Exercise details - Please copy the items from their start through the line containing "Action: pyautogui.click(x=31, y=95)", and leave the pictures out of your copy.

== Exercise data

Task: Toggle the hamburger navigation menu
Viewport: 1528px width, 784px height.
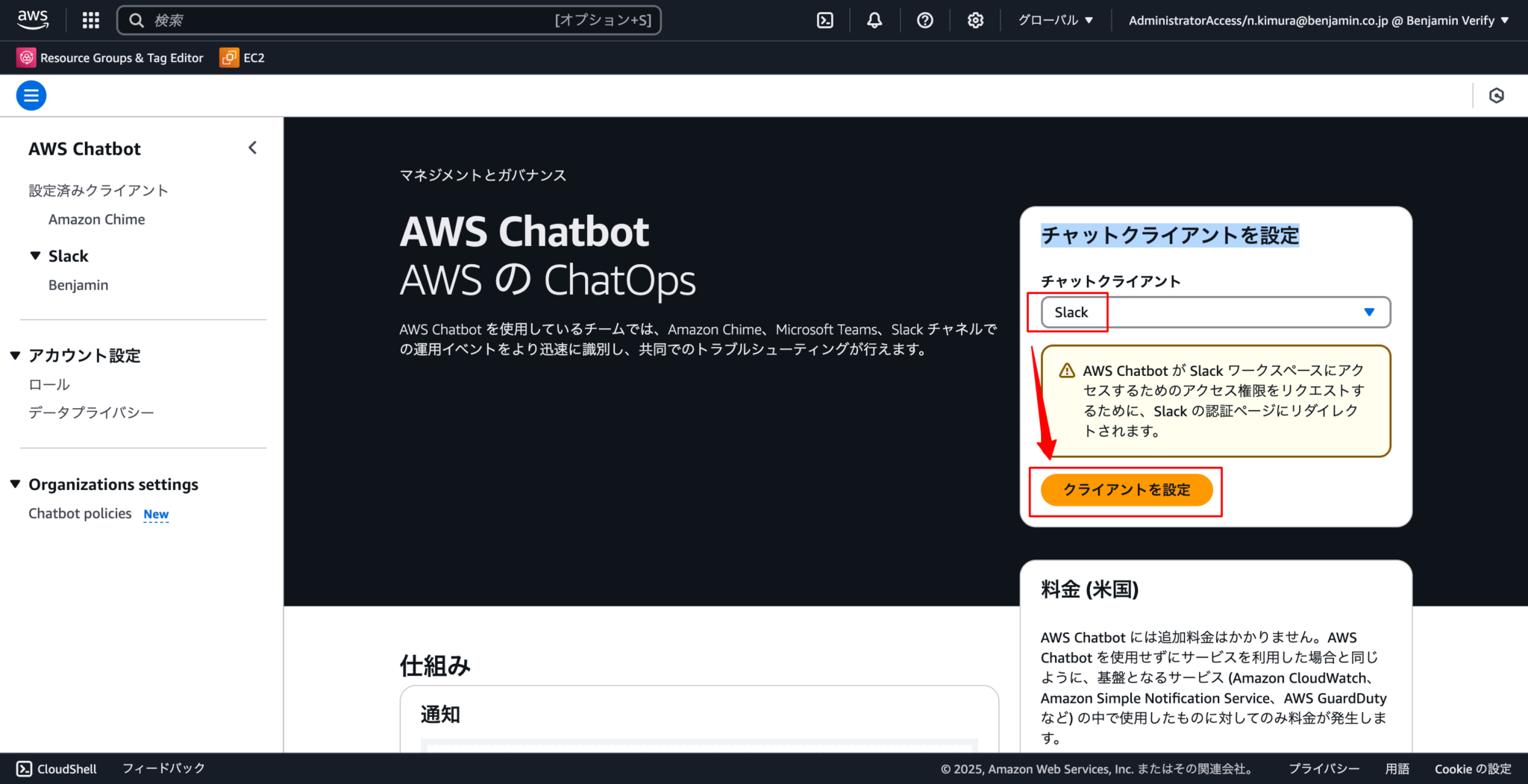Action: pyautogui.click(x=31, y=95)
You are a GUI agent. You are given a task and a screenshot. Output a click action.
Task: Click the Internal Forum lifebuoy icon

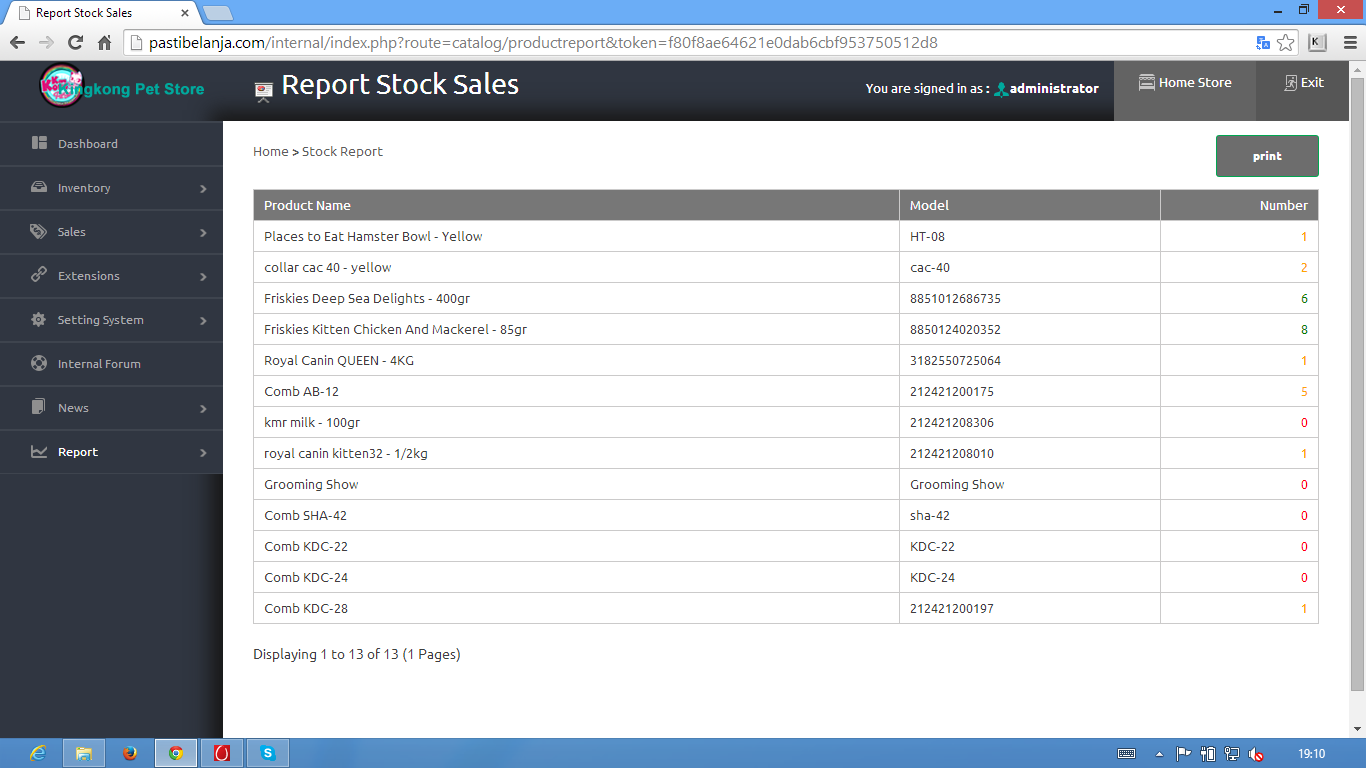(x=40, y=364)
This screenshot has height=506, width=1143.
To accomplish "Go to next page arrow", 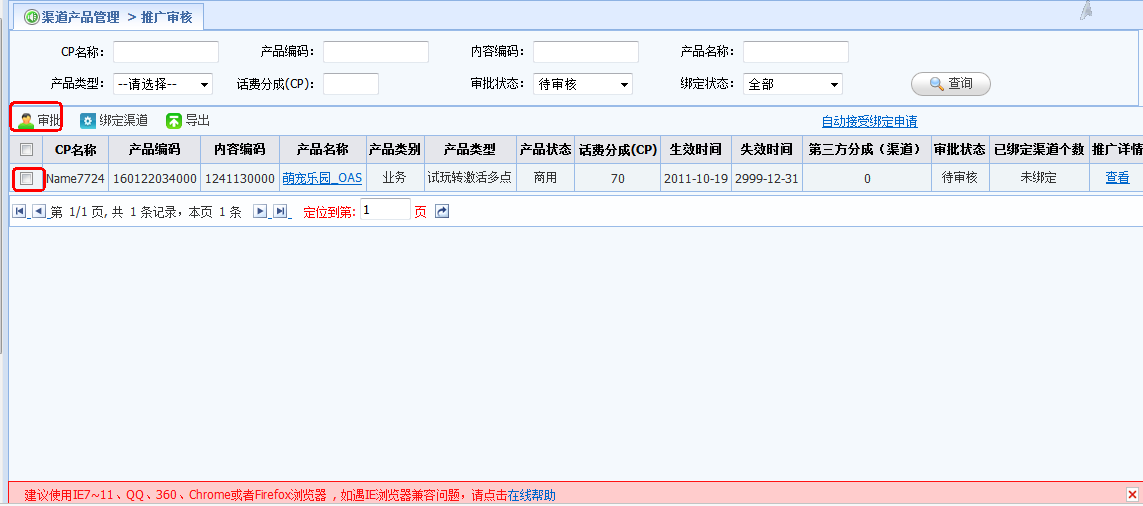I will tap(260, 212).
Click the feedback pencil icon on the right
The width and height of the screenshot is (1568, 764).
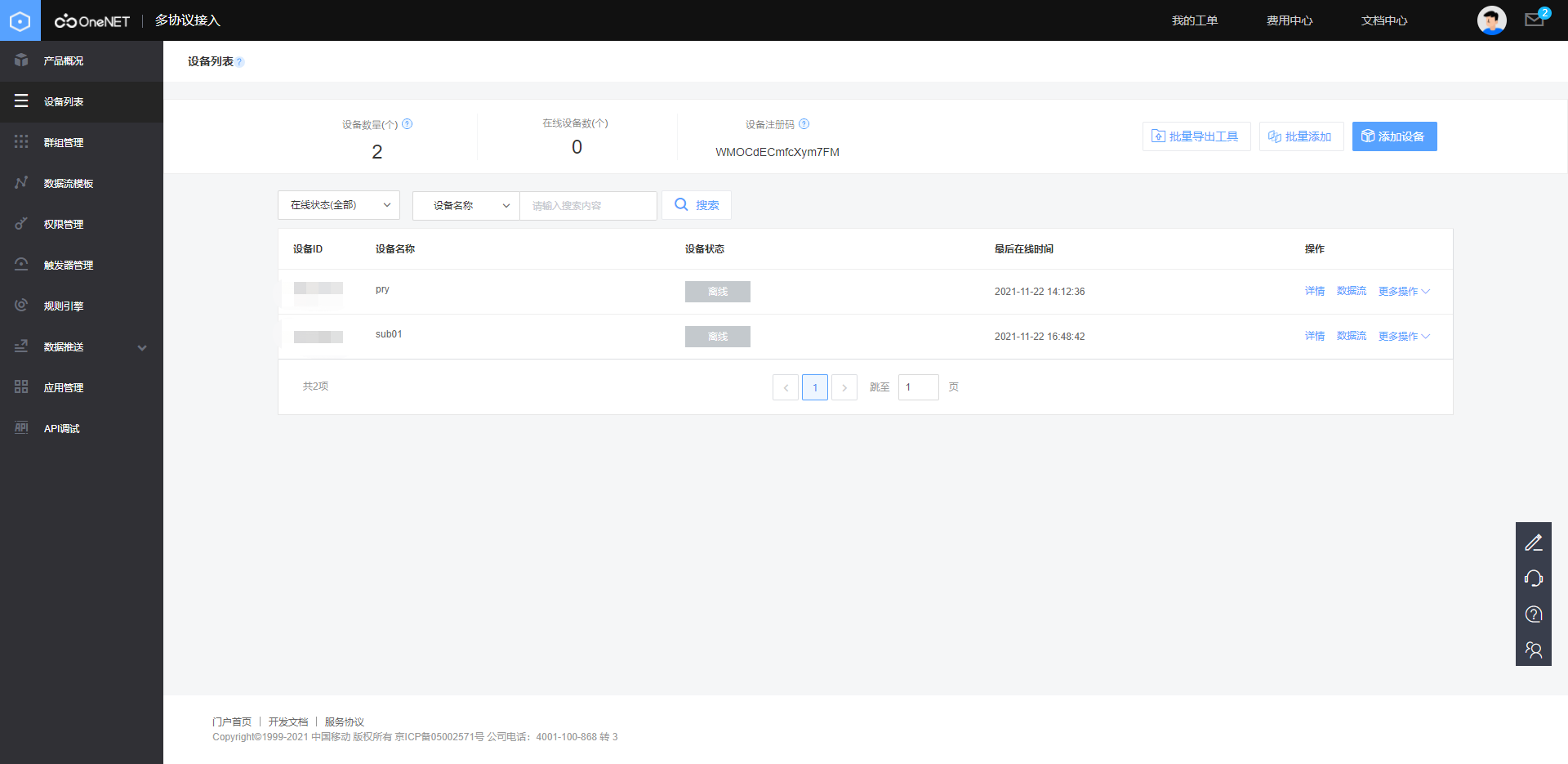(x=1534, y=541)
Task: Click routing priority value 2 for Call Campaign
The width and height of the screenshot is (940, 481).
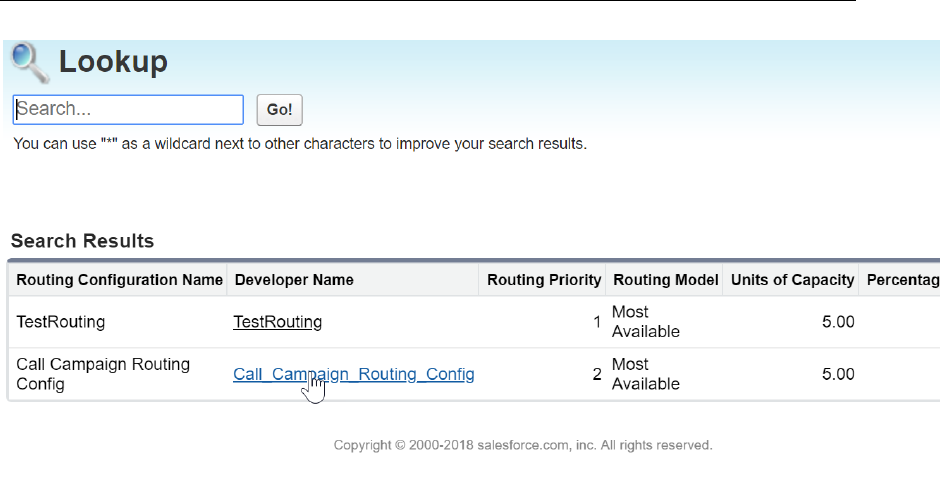Action: pos(596,374)
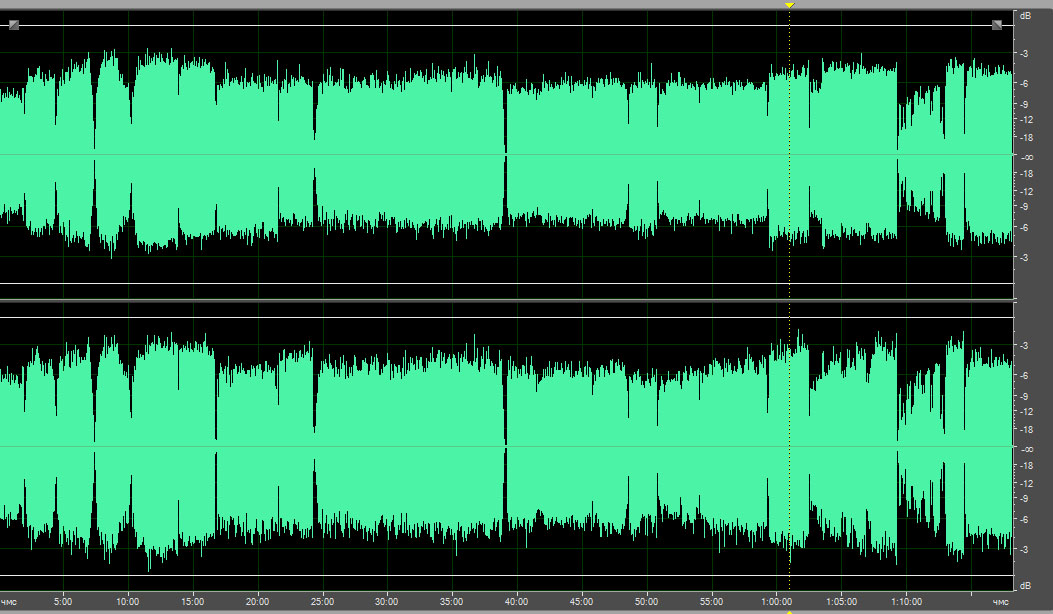The width and height of the screenshot is (1053, 614).
Task: Click the bottom channel's infinity mark on the dB scale
Action: 1027,449
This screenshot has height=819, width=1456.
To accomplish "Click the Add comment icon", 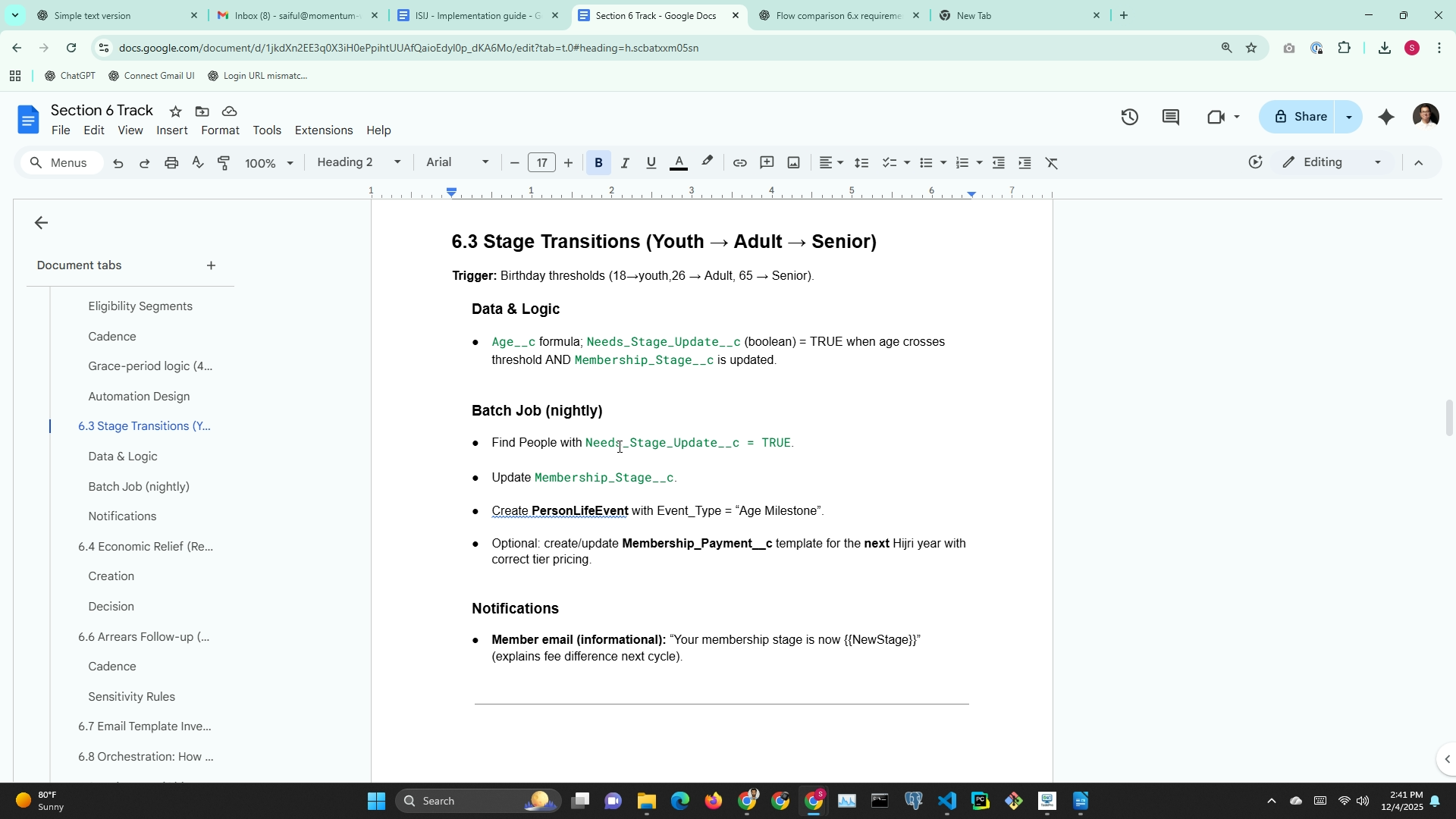I will 767,163.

====

Task answer -
Task: Toggle the hamburger navigation menu
Viewport: 1528px width, 784px height.
Action: pyautogui.click(x=31, y=95)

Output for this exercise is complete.